Ghana’s Ambassador To China Fight For Tariff-Free Entry Of Ghana’s Cocoa Products Into Chinese Market
Ghana’s cocoa products will soon enjoy zero tariffs on China’s market should everything go as planned, according to Ghana’s Ambassador to China, Edward Boateng.
He made these comments after a launch of the Africa Cocoa Centre; a cocoa trading space which will connect Africa to China’s fast-growing appetite for chocolate and other cocoa products.
In a virtual interaction with stakeholders of the initiative, Edward Boateng disclosed that “opening this centre will help us to enter into the Chinese market. We are looking at how we partner the Chinese side to find new uses for our cocoa in this market other than just producing chocolate.”
He continued, “In the past, if a bean of cocoa could only produce one chocolate, with the new innovation we are looking at, a bean of cocoa should be able to produce a bar of chocolate, the infilling for dumplings, cocoa wine, cosmetics, etc. So through this innovation, we are hoping that we can generate more income through the cocoa. Because, if the cocoa industry worldwide is worth about $150 billion, our share of that income is only two billion dollars and that is why the President tasked us that we should find alternative markets and uses for our cocoa.”
Edward Boateng, Ghana’s Ambassador to China
When questioned as to what the special plan is for new Ghanaian producers who will be entering China’s cocoa market, Mr.
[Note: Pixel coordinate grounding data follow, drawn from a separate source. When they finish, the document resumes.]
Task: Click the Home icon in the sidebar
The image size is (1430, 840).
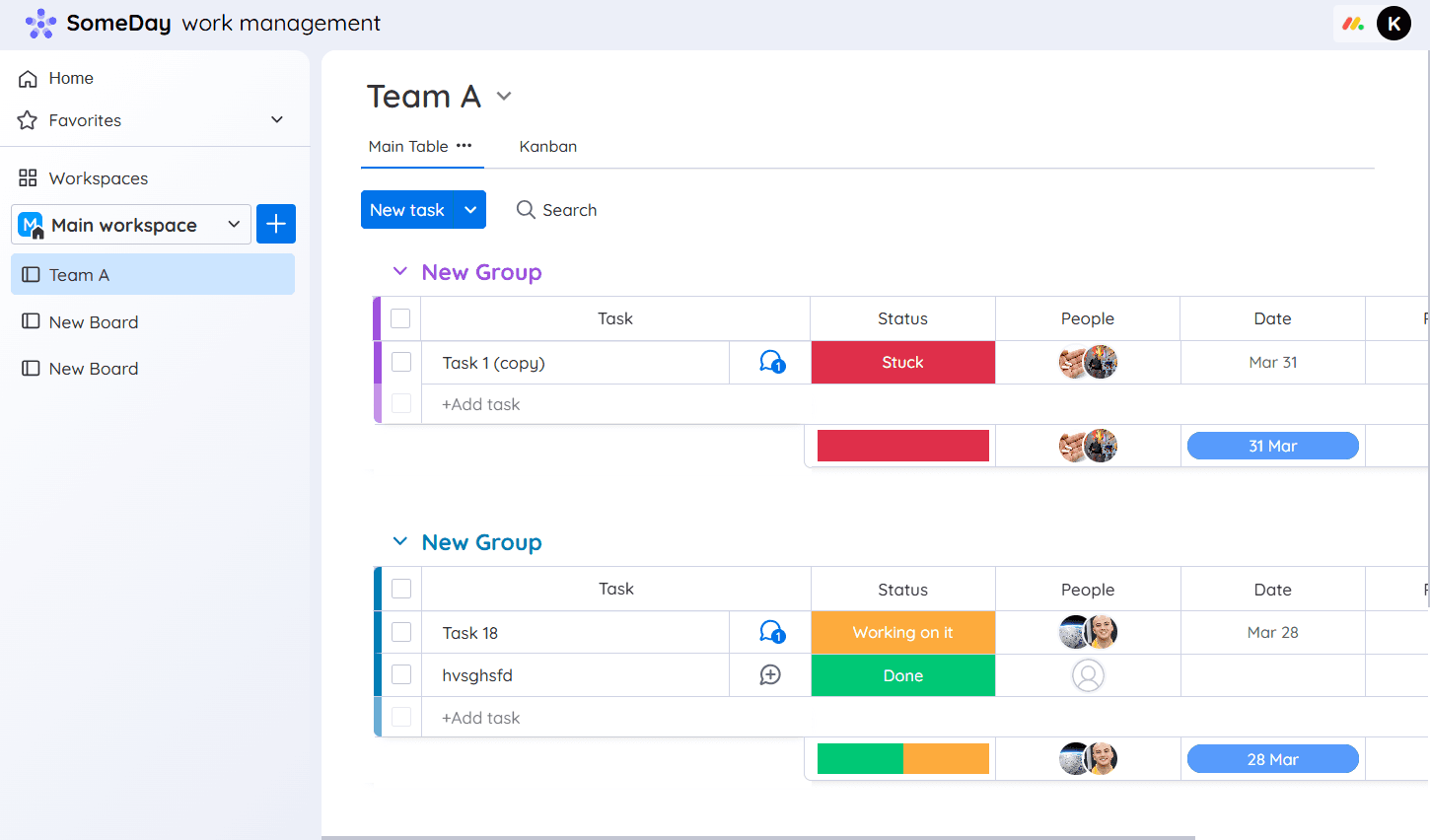Action: [27, 78]
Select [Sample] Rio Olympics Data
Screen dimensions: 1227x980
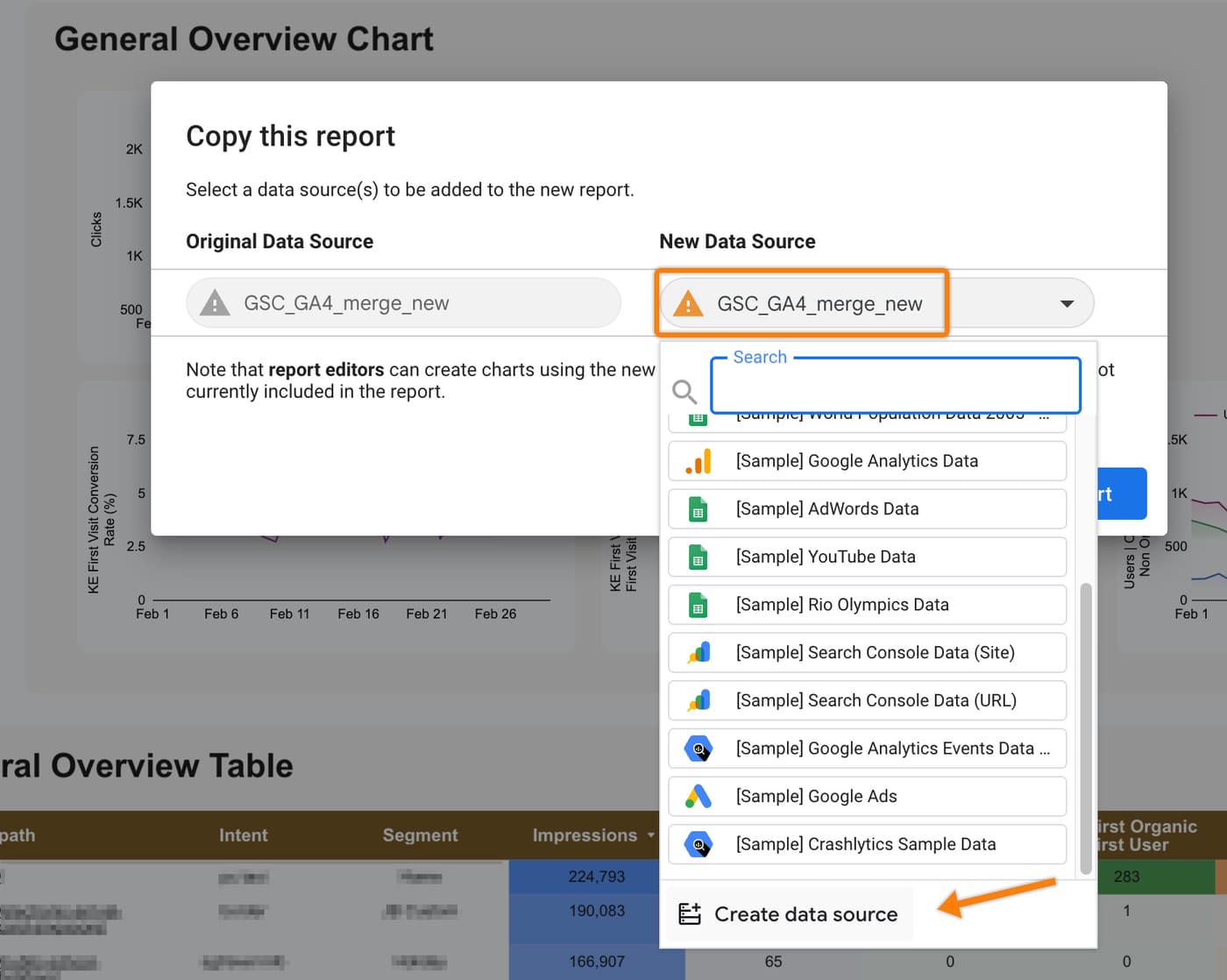(x=867, y=605)
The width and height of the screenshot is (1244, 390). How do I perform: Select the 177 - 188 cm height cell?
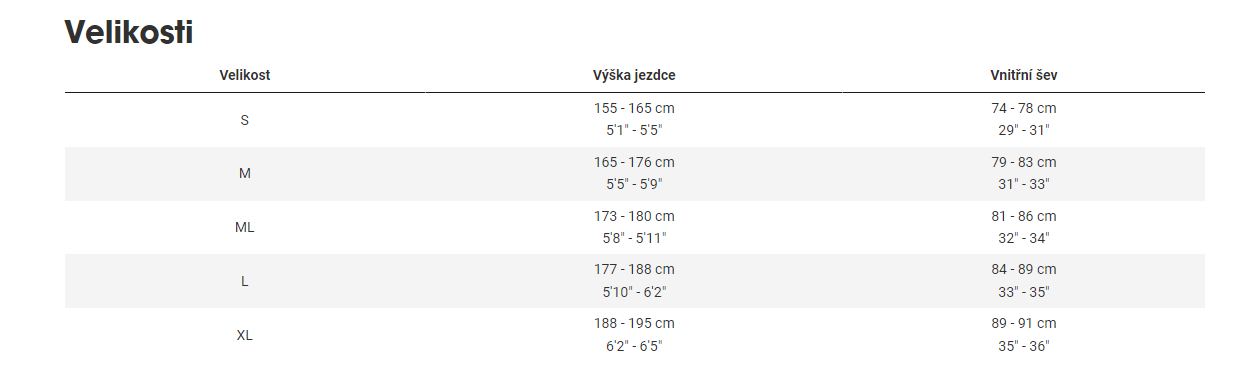point(634,281)
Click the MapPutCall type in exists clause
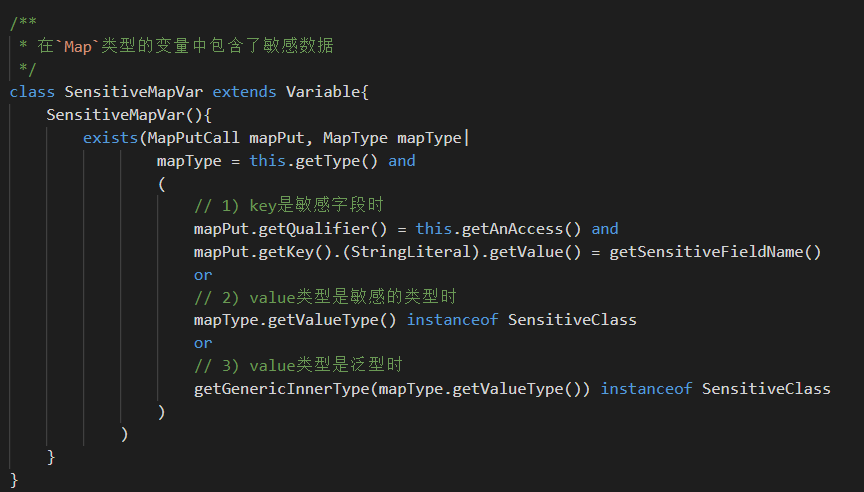Image resolution: width=864 pixels, height=492 pixels. (193, 138)
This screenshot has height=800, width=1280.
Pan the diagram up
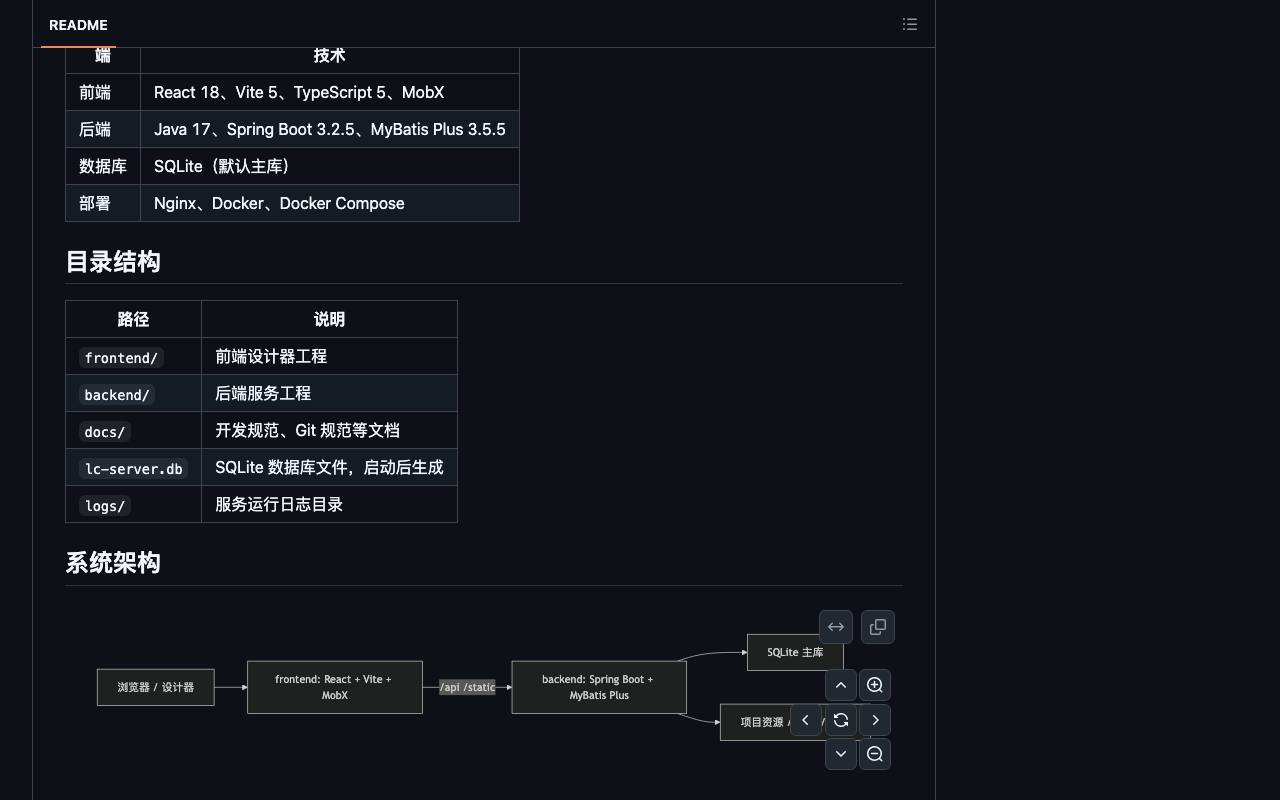tap(841, 685)
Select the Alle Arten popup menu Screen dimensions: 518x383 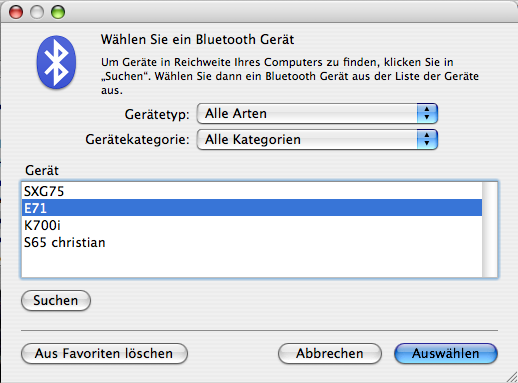tap(317, 113)
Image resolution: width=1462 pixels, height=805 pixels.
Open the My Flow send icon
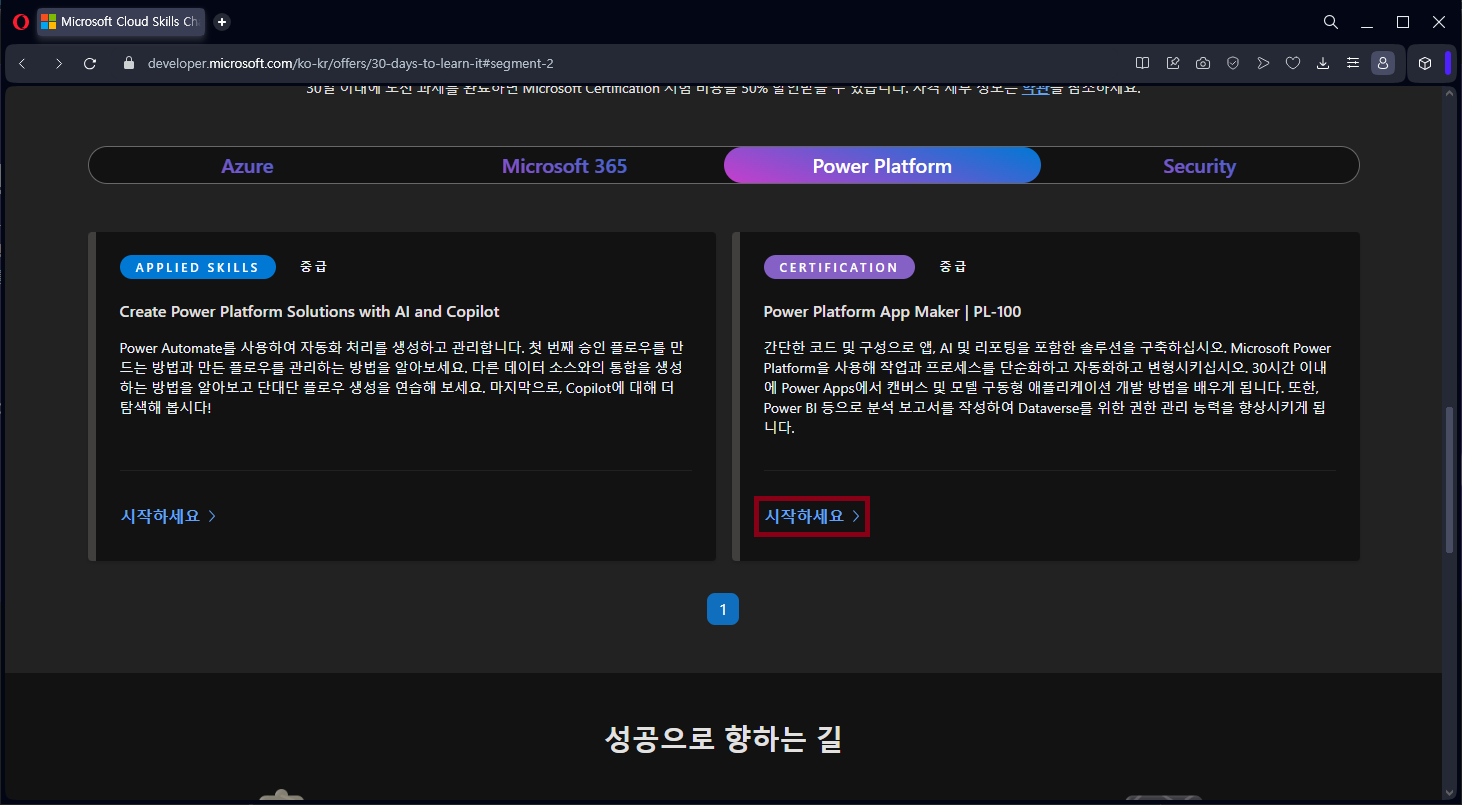(x=1262, y=62)
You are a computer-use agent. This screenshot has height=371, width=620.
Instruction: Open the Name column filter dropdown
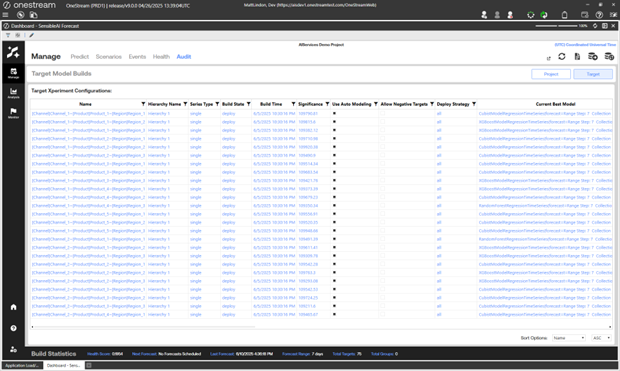click(143, 104)
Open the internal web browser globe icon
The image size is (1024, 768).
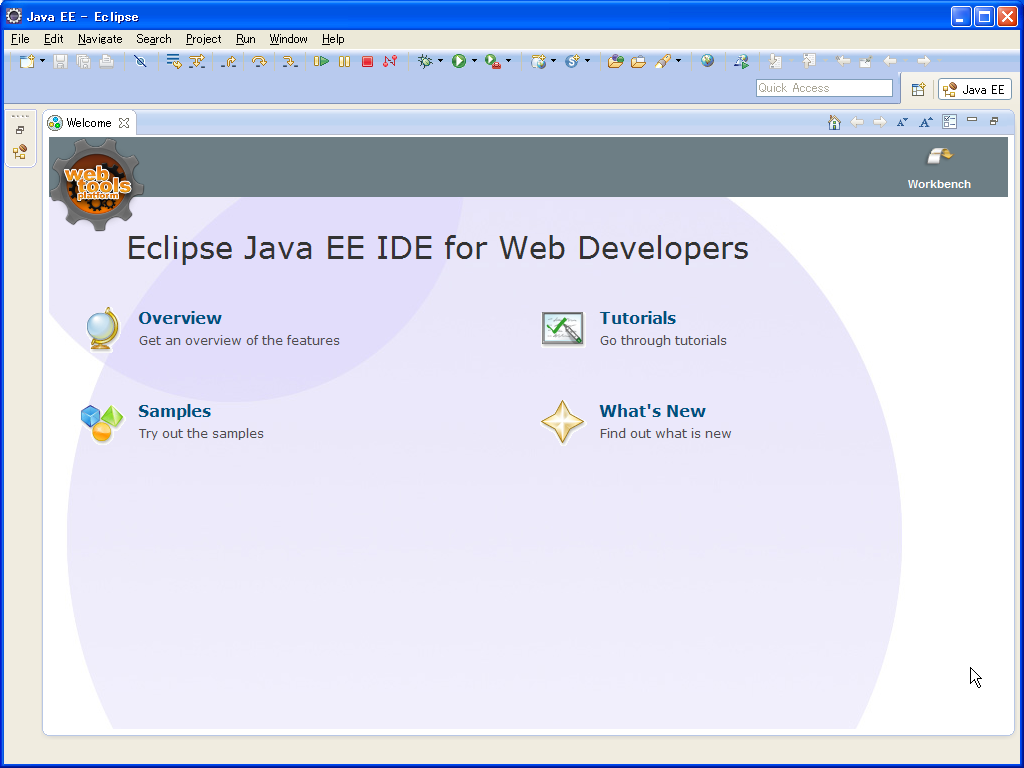(x=707, y=61)
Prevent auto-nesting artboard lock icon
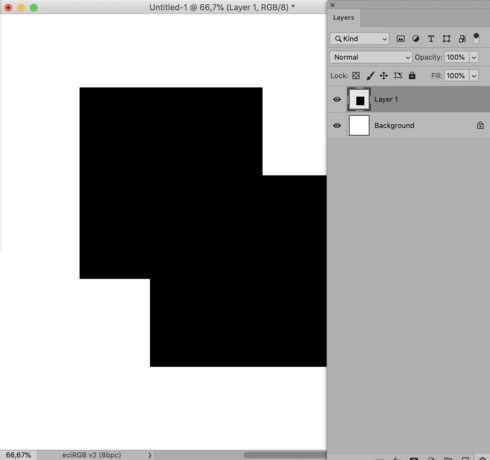This screenshot has height=460, width=490. (x=398, y=76)
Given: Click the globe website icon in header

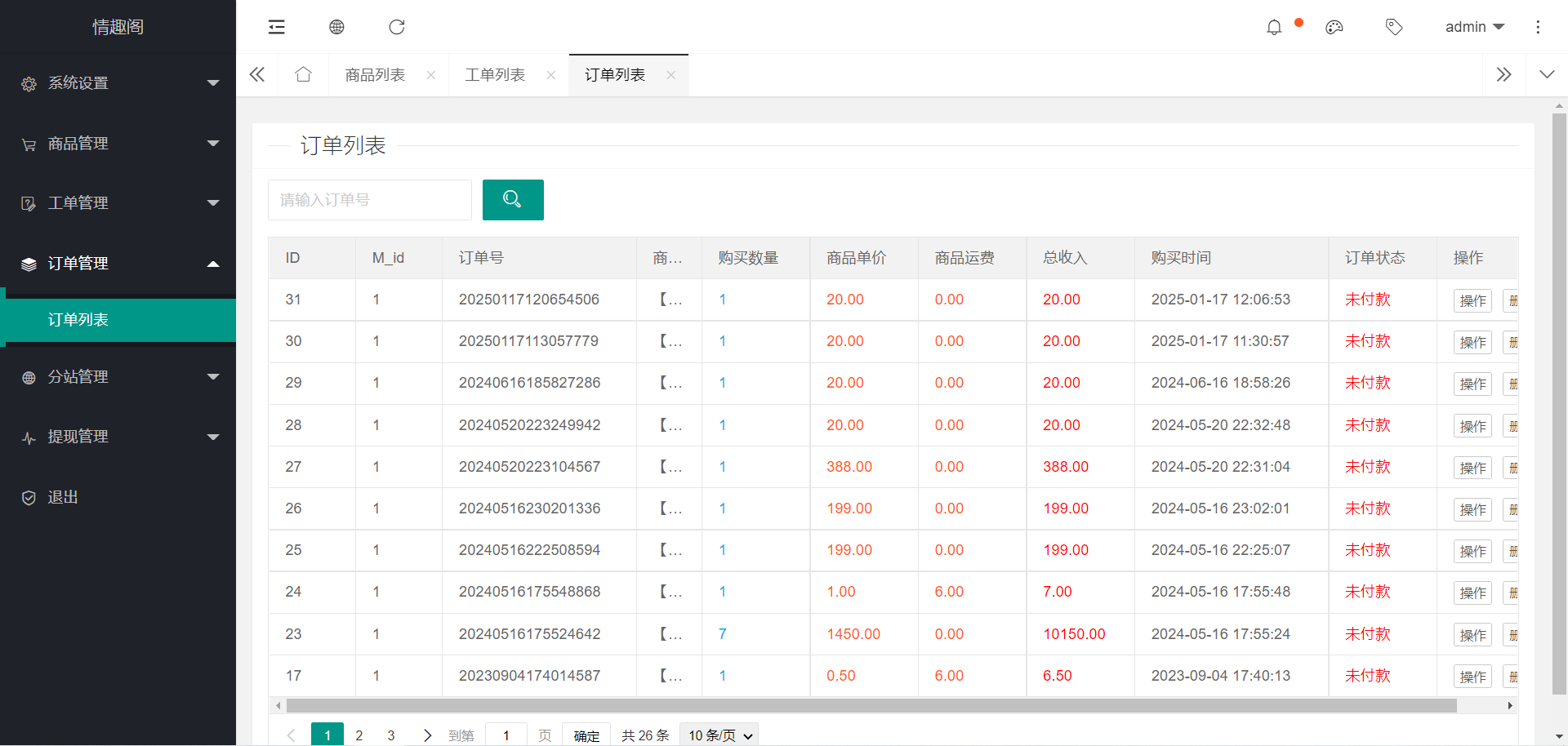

Boateng, stated that discussions will be had to prevent them from paying any tariff on the product.
“We are going to engage the Chinese central government about having a zero free tariff for our products coming onto this market. The cashew producers and some of the coffee producers have managed that. We buy some of these chocolates not because they are any better than the ones we are producing, but because of the brand, packaging and the way it is presented. We brought a lot of chocolate to China. For the first time, people tasted Ghanaian chocolate and they will always tell you that this chocolate is delicious. This is because our chocolate is about 80 percent pure chocolate whereas a lot of the chocolates we buy have additives.”
He however complained that when local producers are given orders, “they are hardly able to meet deadlines because we don’t have the capacity with the exception of a few companies. And those few companies are overburdened. So the question is can’t we expand the scope of those already in the market? And those who who want to come in, what incentives can we give them?”
Ghana's dream to enter the Asian market with its range of cocoa products started to become a reality when the Ghana-China Cocoa International Exchange (GCCIE) was unveiled in the historic Chinese city of Changsha in the Hunan Province in 2018.
The exchange, housed in a three-storey building, was an initiative of the two countries and was facilitated by Ghana's Mission in China, under the supervision of the Ambassador, Edward Boateng.
It was to be stocked exclusively with a range of Ghana's cocoa products, such as cocoa beans, semi-finished products such as cocoa liquor, cocoa butter, cocoa cake, as well as confectioneries.